Человек. Образ и сущность 2017. Гуманитарные аспекты. № 3–4 (30–31): Угроза апокалипсиса и идея сверхчеловека - стр. 13
В 1904 г. в «Энциклопедическом словаре Брокгауза и Ефрона» выходит статья князя С.Н. Трубецкого, посвященная определению данного понятия: «Эсхатология – учение о последних вещах, о конечной судьбе мира и человека – искони занимала религиозную мысль. Представления о загробном существовании – томлениях в подземном царстве мертвых, мучениях, странствованиях в призрачном мире или упокоении и блаженстве в стране богов и героев – распространены повсеместно и имеют, по-видимому, глубокие психологические корни…» [Трубецкой, 1904, с. 127]. Отмеченная Трубецким универсальность и глубина данных представлений естественным образом потребовала для своего выражения термина более абстрактного, чем буквально-образное «последние события». Вокабула Шлейермахера, родившаяся из его интуиции опасности отчуждения духовной жизни во внешние сферы, возымела всеобщую популярность, вытеснив прежнее словосочетание. При этом понятие «эсхатология» приобрело более широкое содержание, чем просто четыре последних события.

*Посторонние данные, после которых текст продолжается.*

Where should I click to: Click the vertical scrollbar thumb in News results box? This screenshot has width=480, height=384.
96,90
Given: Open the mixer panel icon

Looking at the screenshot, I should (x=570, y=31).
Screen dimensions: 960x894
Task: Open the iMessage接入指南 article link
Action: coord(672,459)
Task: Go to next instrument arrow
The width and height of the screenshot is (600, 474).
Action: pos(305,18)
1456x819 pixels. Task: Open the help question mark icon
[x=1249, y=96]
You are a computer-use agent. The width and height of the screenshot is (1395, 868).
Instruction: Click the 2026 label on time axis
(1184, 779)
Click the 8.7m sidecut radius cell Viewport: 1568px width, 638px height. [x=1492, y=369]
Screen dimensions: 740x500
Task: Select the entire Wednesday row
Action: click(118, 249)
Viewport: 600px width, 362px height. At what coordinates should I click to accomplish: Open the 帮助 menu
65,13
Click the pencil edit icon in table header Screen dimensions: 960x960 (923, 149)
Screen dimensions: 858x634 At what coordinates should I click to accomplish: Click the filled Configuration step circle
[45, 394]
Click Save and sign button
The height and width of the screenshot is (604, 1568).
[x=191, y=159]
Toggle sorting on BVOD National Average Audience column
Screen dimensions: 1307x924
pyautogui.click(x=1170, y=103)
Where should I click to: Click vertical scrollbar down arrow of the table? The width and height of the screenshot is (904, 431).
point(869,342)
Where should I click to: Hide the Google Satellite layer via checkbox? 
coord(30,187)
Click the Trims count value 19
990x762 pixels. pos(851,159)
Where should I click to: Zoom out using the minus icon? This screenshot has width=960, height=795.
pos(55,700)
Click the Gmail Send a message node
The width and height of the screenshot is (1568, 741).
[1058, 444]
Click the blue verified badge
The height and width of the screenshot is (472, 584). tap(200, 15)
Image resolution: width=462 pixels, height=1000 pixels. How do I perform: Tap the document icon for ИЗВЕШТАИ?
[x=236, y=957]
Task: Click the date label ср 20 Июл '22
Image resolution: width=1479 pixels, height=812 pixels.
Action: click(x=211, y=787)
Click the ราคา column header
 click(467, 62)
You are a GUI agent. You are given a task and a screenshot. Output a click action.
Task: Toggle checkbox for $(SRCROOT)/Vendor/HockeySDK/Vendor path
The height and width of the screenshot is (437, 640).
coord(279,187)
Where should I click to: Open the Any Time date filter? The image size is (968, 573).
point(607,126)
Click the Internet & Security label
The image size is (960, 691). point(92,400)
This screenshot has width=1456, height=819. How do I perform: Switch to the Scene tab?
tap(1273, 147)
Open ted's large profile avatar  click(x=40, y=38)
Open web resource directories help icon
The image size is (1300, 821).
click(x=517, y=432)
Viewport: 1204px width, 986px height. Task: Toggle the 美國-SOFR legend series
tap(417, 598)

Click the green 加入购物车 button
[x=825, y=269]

В конце XIX – начале XX в. в школах библейской герменевтики (в первую очередь протестантских) происходит пролиферация смыслов понятия «эсхатология»8. Так, английский теолог Джордж Кеерд выделяет следующие эсхатологические концепции, сложившиеся в рамках экзегетических школ с начала XX в.: «индивидуальная эсхатология», «историческая эсхатология», «последовательная эсхатология», «реализованная эсхатология», «экзистенциальная эсхатология», «эсхатология новизны», «эсхатология намерения» [Caird, 1980, р. 243–255]. Их отличие обусловлено различностью научных подходов к исторической реконструкции представлений первых христиан о явлении Христа в конце мира. В Новом Завете пришествие Христа в судный день представлено тремя греческими словами – επιφάνια, παρουσία, ἀποκάλυψις, интерпретация каждого из которых приводит к определенной парадигме в конструировании смысла и содержания понятия «эсхатология».